Le constat est donc morose : budget en baisse 2, moins de livres, plus d’audiovisuel, assez peu de coopération avec les réseaux publics. Des pistes existent pourtant pour modifier cet état des lieux : élaboration de politiques culturelles ; formations des personnels ; notion de service public culturel (au lieu de la polyvalence utilitaire) ; privilégier la diversité plutôt que la nouveauté, l’action culturelle plutôt que la consommation.

La médiathèque, avec ses trois cartes majeures (proximité, pluralisme des collections, gratuité), reste le lieu qui unit pratiques individuelles et engagement collectif.

Voyage en médiathèques de comités d’entreprise

La parole est ensuite donnée à des responsables de BCE : les médiathèques des Chantiers de l’Atlantique, de Renault Douai, des Trois Suisses, de la Snecma, de l’Opéra Garnier, de Thales Avionics, etc. Ces onze contributions, qui constituent la majeure partie de ce « Médiathème », montrent combien les situations sont variées et combien elles sont dépendantes de la volonté des élus, qui, tout en se reposant sur les bibliothécaires, bloquent certaines initiatives pour, parfois, d’obscures raisons (Nathalie Faucher, « 34 ans, le bel âge de la lecture au comité d’entreprise Michelin »).

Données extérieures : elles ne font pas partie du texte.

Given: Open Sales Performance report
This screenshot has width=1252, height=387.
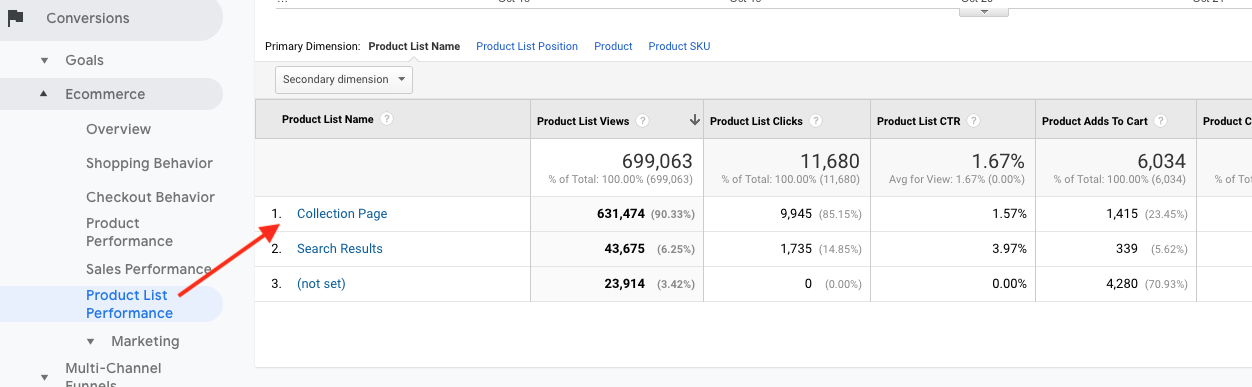Looking at the screenshot, I should [x=148, y=269].
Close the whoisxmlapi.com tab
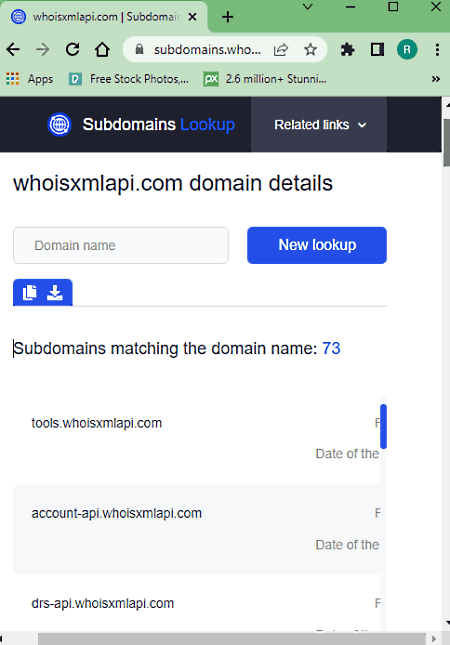The width and height of the screenshot is (450, 645). [192, 17]
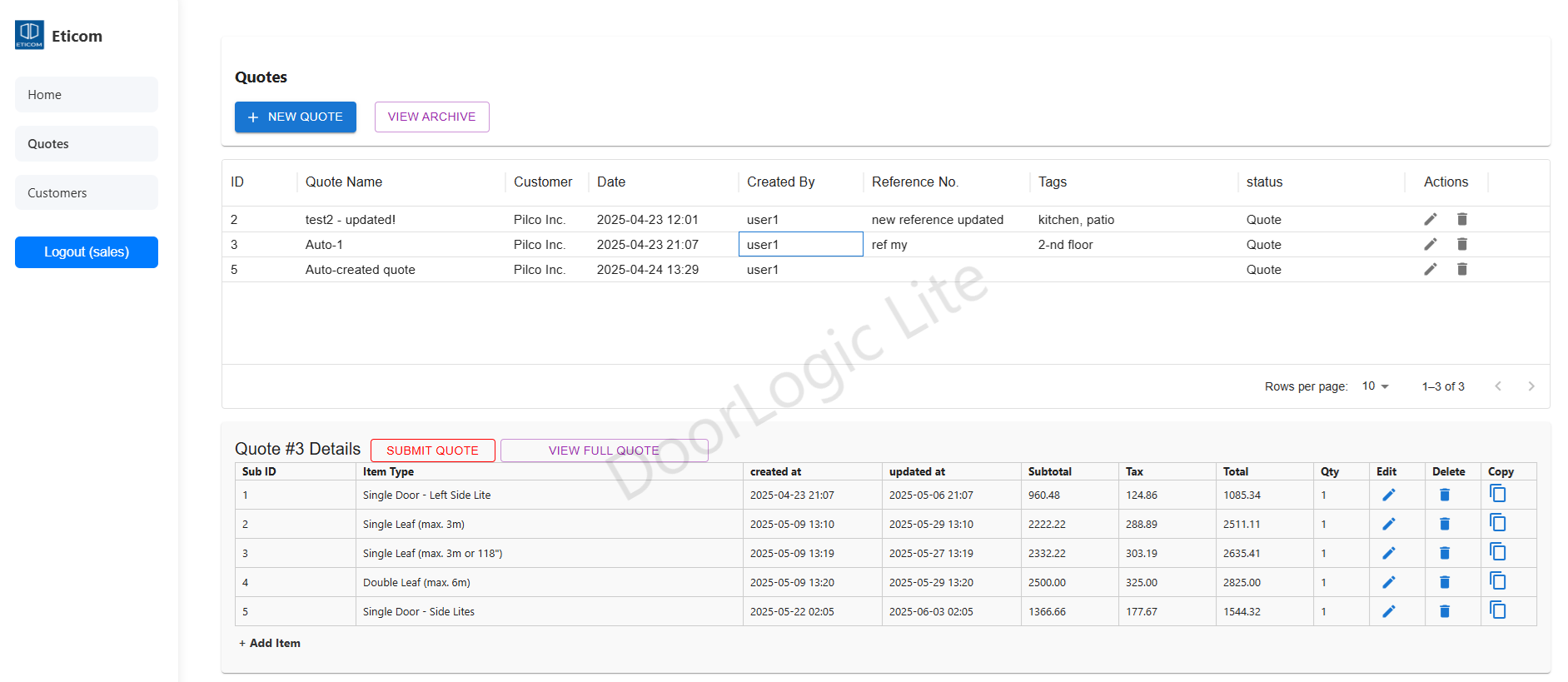Click the View Archive button
This screenshot has height=682, width=1568.
(431, 117)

Ces témoignages prouvent qu’un excellent travail est possible quand les élus en donnent les moyens, comme c’est le cas à la RATP (Nicole Robert, « Le réseau des bibliothèques-discothèques du comité d’entreprise de la RATP »). Ou encore comment un simple déménagement peut relancer l’activité (Martine Bodereau, « D’une médiathèque à l’autre : quand on change de site à Toulouse au CE Air France Industries »).

Enjeux et perspectives

Dans la dernière partie de l’ouvrage, « Enjeux et perspectives », Philippe Pineau s’attache à défendre la promotion de « la littérature d’expression populaire » au sein des BCE 3. Un second texte rappelle l’affaire du CE Renault Le Mans, une alerte qui doit nous faire réagir. Enfin, la dernière contribution, « Au cœur des comités d’entreprise, les médiathèques », inscrit les missions des BCE dans une société moderne.

Les exemples contenus dans ce « Médiathème » doivent motiver les professionnels pour redonner un sens civique à l’accès à la culture en entreprise. Il paraît urgent de créer des postes de bibliothécaires, et quand ce n’est pas possible, d’organiser une collaboration entre CE. La BCE doit pouvoir s’articuler sur la bibliothèque municipale, tout en conservant ses deux missions : offrir aux actifs un accès aux livres ; permettre aux salariés de vivre leur temps de travail comme un temps de liberté.

Cet ouvrage, qui comble un vide documentaire 4, permet de mesurer les enjeux représentés par les bibliothèques de comités d’entreprise et leur complémentarité avec le réseau public. Il pose également la question de la formation des bibliothécaires.